Assigned task :: Wherever the string "agent" appears in the entries below, return the line that holds it.

Collected data entries ::
====

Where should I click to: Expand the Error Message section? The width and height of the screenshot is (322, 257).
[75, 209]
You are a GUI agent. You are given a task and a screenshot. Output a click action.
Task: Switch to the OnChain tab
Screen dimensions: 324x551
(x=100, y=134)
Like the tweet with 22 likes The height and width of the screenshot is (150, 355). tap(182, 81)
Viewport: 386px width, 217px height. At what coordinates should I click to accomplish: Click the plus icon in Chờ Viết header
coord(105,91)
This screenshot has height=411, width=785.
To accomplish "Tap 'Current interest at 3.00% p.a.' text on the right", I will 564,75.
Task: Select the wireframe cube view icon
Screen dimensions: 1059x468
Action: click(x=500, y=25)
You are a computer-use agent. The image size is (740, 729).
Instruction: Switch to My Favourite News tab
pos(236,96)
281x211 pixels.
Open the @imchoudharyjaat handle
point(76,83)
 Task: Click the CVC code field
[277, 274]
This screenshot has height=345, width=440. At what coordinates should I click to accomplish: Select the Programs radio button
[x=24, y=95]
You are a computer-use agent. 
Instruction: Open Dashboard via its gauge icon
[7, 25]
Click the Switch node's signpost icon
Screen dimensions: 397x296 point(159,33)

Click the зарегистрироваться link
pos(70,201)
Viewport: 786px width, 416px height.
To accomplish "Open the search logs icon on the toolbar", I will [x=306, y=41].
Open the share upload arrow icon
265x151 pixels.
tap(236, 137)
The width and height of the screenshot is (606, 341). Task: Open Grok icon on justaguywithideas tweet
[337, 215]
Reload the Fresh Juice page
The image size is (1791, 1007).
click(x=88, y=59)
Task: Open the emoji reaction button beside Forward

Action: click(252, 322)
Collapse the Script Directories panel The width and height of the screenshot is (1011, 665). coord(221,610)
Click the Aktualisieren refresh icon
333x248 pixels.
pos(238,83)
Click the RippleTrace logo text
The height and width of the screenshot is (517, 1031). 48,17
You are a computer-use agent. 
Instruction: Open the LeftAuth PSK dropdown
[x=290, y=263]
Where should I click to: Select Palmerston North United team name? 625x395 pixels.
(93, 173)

====

Solution to the exercise ::
You are a GUI agent. You are given a task and a screenshot. Output a click action.
You are a computer-use agent. The image size is (740, 729).
You are a computer-use agent. 
You are a computer-use agent. 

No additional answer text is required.